### Goal of the exercise
Among the entries that follow, how many lines contain the word "computer"? Give the number alone.

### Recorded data
§ §

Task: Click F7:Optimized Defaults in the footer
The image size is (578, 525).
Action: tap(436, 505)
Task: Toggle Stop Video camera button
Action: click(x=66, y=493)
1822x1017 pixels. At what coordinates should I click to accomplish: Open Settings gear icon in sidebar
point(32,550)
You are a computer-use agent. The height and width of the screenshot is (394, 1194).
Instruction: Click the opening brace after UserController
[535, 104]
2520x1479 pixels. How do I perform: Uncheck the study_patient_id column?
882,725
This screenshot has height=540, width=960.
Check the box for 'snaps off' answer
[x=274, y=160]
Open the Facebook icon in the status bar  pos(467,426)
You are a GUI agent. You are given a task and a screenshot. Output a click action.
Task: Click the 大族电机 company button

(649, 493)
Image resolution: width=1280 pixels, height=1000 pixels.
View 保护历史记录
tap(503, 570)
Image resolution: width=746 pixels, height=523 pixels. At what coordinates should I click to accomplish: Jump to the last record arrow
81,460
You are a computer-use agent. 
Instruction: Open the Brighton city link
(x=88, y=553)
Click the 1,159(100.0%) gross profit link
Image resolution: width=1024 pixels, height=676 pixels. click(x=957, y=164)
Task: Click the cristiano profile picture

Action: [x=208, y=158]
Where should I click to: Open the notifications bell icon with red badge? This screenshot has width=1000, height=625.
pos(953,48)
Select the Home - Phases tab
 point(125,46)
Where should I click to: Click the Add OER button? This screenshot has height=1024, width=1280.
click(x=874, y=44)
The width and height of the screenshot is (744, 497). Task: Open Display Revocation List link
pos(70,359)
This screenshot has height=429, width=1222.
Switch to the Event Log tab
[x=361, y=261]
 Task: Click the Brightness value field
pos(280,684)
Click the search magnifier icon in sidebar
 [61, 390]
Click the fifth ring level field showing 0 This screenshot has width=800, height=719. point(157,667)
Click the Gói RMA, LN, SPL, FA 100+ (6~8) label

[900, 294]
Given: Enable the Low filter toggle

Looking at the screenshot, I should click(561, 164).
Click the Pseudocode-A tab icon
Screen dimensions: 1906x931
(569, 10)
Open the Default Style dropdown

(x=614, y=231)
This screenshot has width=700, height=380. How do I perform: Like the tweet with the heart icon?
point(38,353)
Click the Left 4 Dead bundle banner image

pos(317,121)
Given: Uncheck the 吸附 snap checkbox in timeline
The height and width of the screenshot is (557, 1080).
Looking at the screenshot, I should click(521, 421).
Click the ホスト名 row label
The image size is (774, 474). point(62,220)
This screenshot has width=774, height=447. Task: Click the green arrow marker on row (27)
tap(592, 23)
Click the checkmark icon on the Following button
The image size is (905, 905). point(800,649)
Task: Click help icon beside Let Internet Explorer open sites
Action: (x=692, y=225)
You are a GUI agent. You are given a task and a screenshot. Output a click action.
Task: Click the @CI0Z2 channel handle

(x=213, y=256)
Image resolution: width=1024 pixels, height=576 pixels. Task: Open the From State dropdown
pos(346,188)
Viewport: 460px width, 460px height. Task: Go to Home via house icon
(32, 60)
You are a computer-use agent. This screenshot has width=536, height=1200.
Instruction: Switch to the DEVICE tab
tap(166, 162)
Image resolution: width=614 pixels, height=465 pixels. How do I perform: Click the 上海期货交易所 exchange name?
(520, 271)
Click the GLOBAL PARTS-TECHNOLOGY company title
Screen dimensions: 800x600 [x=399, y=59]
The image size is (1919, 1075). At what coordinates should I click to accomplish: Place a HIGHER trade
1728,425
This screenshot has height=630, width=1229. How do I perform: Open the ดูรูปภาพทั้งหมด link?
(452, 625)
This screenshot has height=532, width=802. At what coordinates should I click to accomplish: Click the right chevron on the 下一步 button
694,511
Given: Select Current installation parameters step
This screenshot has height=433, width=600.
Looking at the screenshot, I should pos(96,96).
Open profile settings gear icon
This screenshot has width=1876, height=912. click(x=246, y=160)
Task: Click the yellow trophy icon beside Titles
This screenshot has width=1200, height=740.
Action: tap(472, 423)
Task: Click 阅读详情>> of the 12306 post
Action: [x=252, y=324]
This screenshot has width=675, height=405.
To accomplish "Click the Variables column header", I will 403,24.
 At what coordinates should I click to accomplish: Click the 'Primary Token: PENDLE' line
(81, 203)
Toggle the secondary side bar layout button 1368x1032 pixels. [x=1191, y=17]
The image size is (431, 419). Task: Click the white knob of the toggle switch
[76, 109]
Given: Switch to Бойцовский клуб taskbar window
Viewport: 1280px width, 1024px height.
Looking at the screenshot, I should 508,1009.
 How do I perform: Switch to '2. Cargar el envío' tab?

§ §

### Expected output
3